Comment a-t-il concilié cette conviction toujours présente et jaillissante, avec ses fonctions magistrales ? Je ne l'ai jamais très bien perçu tout en voyant quelle haute conception il avait de son métier de formateur. Peut-être n'a-t-il jamais été visité par le démon du doute lui murmurant : « comment former sans dominer à quelque moment, de quelque manière ? ». J'ai souvent senti qu'il serait important de parler de ce problème là, par exemple avec le plus jeune de ses fils.
Cet homme, en effet, respectueux d'autrui, défenseur de tout opprimé, avait aussi une ardeur à convaincre qui parfois s'en prenait au matériel qui lui tombait sous la main lorsque l'interlocuteur ne se laissait pas convaincre.
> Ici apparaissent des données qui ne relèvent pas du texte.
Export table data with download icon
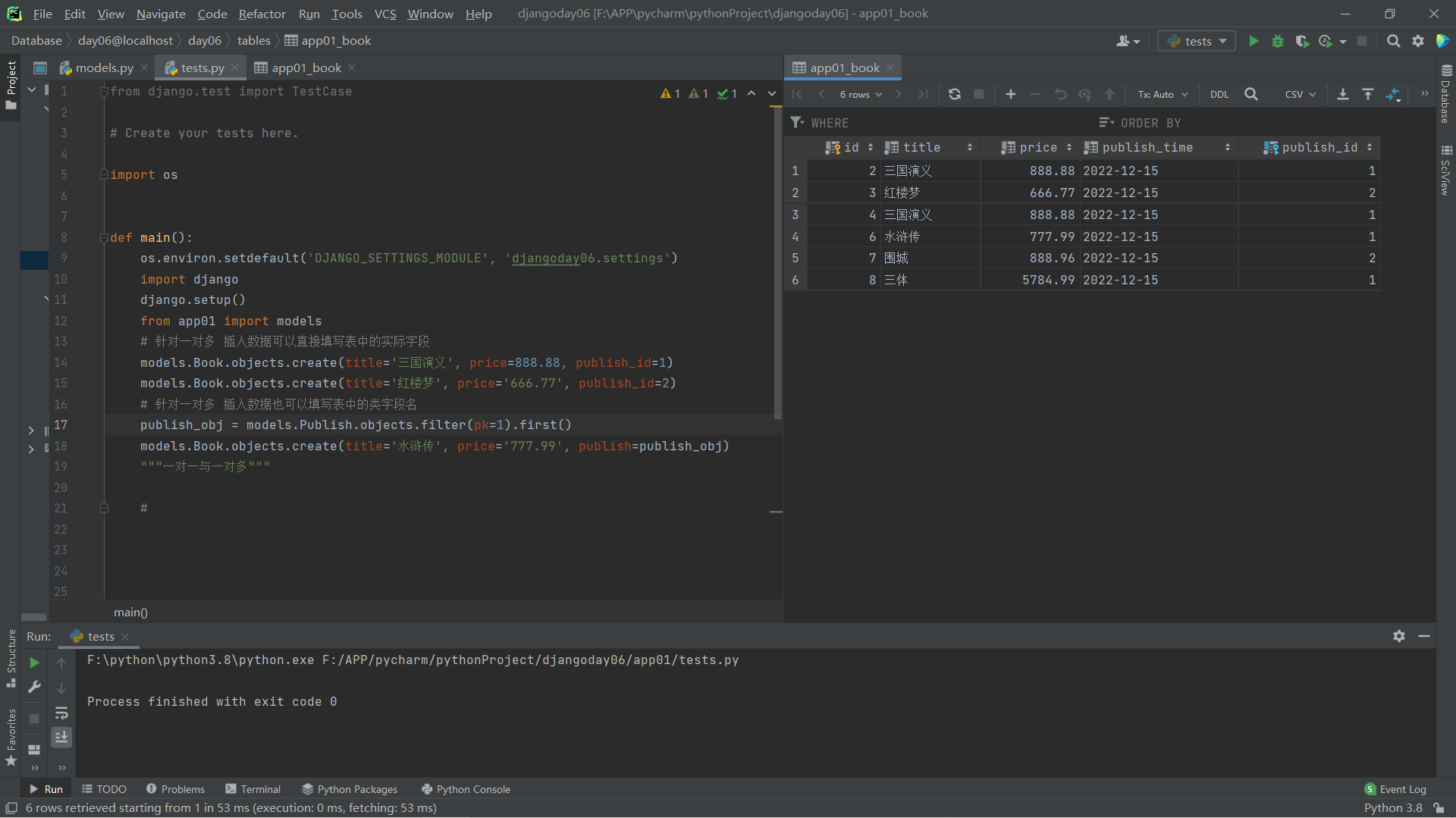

Je sais maintenant que cette hâte à obtenir l'adhésion partait de la hantise, souvent avouée depuis 1975, de la mort imminente pour lui comme pour tout homme. Combien de fois ne m'a-t-il pas fait part de son désir de convaincre ses amis socialistes de transformer la situation culturelle de la Bretagne afin que lui, Yves, ne meure pas avant que l'espoir se soit levé d'un autre avenir.
L'injustice verbale dont il accablait parfois ses « adversaires », la brutalité de son jugement sur ceux « qui ne voulaient pas comprendre » étonne chez cet homme tolérant, discret et même pour l'essentiel secret ; mais ils s'illuminent sous les éclairages convergents de la haine de l'injustice — sentiment très proudhonien — du désir de convaincre « pour le meilleur », de la peur de disparaître. Ouvert jusqu'aux limites du concevable à toutes les cultures du monde par goût, par choix politique, par formation, Yves est resté aussi, jusque devant la mort, profondément enraciné dans les réflexes chrétiens et occidentaux.
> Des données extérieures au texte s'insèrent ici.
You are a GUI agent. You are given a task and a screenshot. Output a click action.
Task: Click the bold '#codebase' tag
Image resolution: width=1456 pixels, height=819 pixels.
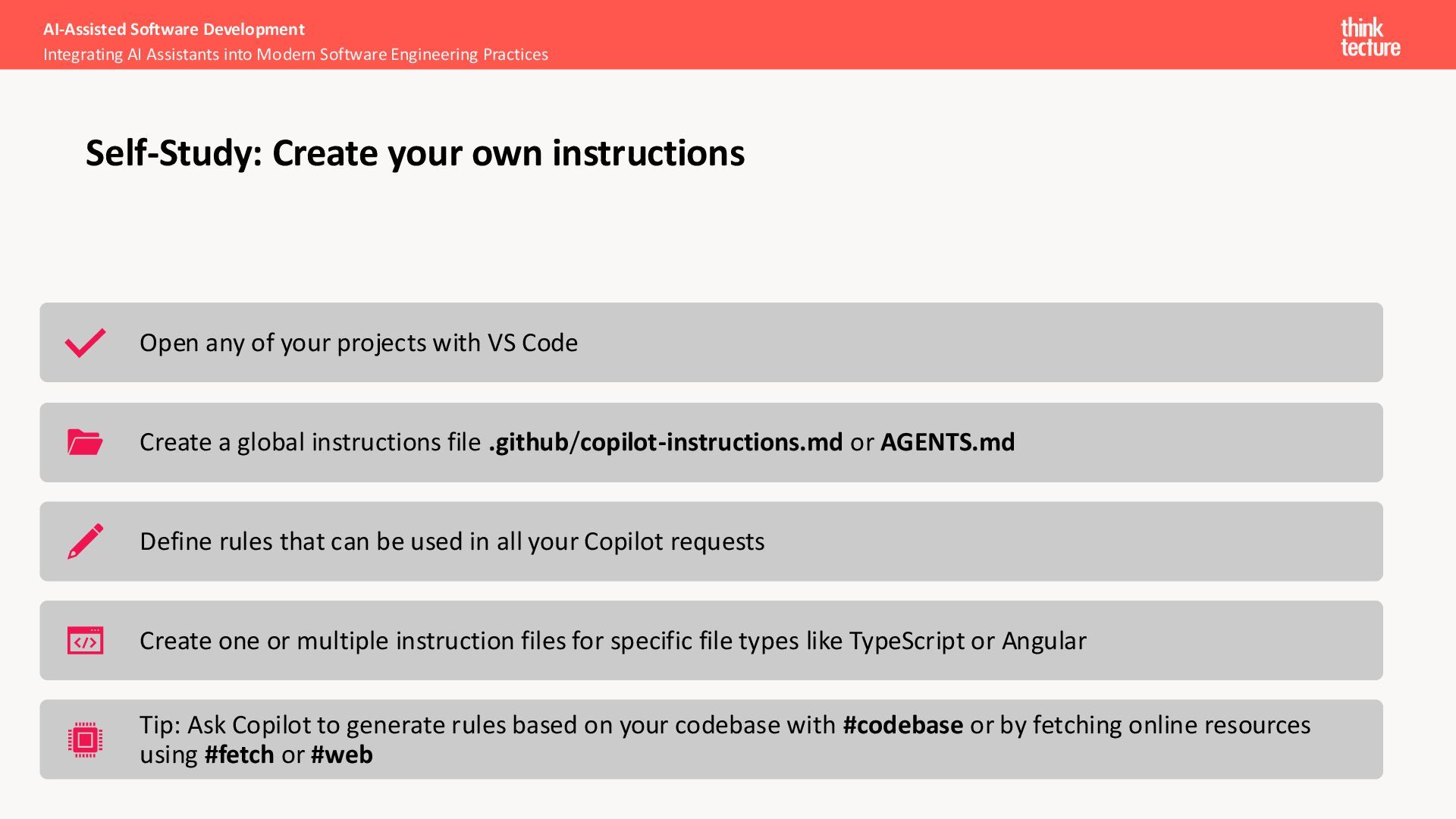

Lorsqu'on a pu vivre auprès de lui ces situations apparemment contradictoires, on ne peut que s'incliner devant l'extraordinaire cohérence de sa personnalité, lieu du jaillissement constant de sa violence indignée.
Comment aussi n'avoir pas été sensible à l'offre fraternelle de son amitié, de ce qu'il appelait « convivialité » pour noyer les relations interpersonnelles dans de plus vastes ensembles sociaux. Comment n'avoir pas ressenti à la fois l'appel de cet être chaleureux au partage généreux de ce qu'il était, de ce qu'il croyait, de ce qu'il savait et l'autre appel, angoissé de l'homme qui a besoin de la chaleur des autres et sait le leur dire. Jusqu'à ce que je le rejoigne à mon tour je n'oublierai pas, dans mon actuelle situation humaine, notre dernière promenade à pied non loin de son domicile il y a un peu plus d'un an : tout ce qui était important pour lui a été répété ce jour là avec simplicité et grandeur. L'ampleur de l'émotion qui a suivi sa disparition, la manière dont parlent de lui maintenant ceux qui l'avaient choisi comme maître, montre bien à quel point il a été compris et aimé.